A crise que envolveu a Plascar e a General Motors do Brasil, que resultou em demissões e até reuniões no Batalhão da Polícia Militar é comentada pelo presidente licenciado do Sindicato dos Plásticos de Jundiaí e Região, João Henrique dos Santos.

Primeiro, segundo ele,  é preciso explicar que a Plascar em Jundiaí trabalha exclusivamente para as montadoras. Ela trabalha para a Volks, para a GM, para a Hyundai e outras. Com a queda das vendas de carros, as montadoras  entraram em crise, que, aliás, foi provocada por elas mesmas, porque param de investir, pegam dinheiro do BNDES e precisam sair dessa teia de aranha. E a primeira coisa que a montadora faz  é demissão e corte de pedidos.

“Então, atingiu a Plascar em cheio, assim como outras empresas que vivem para prestar serviços a montadoras”, analisa João Henrique. Diante dessa crise, ela demitiu, fez redução de jornada e de salário e, por fim, não conseguiu manter os benefícios, que eram atécbenefícios acentuados que a diretoria mantinha.

A última crise foi um desentendimento com a diretoria da General Motors, que praticamente determinou que a GM viesse buscar em Jundiaí suas ferramentas, com uma decisão judicial. O Sindicato, juntamente com os trabalhadores,  impediu, num primeiro momento, porque iria causar mais desemprego e porque tinha ainda a questão da garantia de pagamento das rescisões contratuais e do PLR, que estavam todos atrasados. 
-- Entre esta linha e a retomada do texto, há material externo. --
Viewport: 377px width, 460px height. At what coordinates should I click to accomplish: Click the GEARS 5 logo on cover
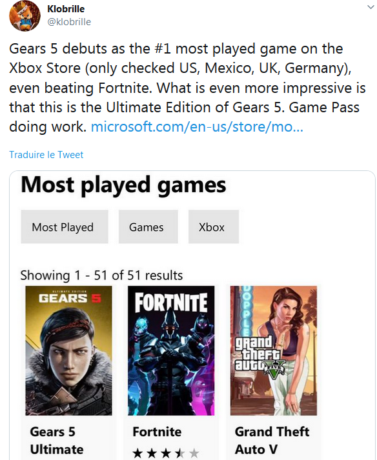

“Essa foi a ação do Sindicato, para ganhar tempo e para que a empresa negociasse. E aí o Sindicato acabou promovendo a negociação e agora está tudo em paz com a GM. Ela vai sair da Plascar, mas conseguiu resolver o impasse que tinha  pendente com a empresa”, conta.

Contudo, a Plascar ainda está sofrendo a crise das montadoras no Brasil, que fazem o que querem. Por exemplo, elas pegam dinheiro do BNDES e investem em países como o México, a Argentina. O Cruize, um dos carros mais vendidos, vem do México.

“A atitude do Sindicato, conclui o sindicalista, foi para promover o entendimento e terminar a coisa de uma maneira mais equilibrada. A empresa já está conseguindo pagar o PLR parcelado e agora estamos negociando para que ela comece a pagar também as rescisões”.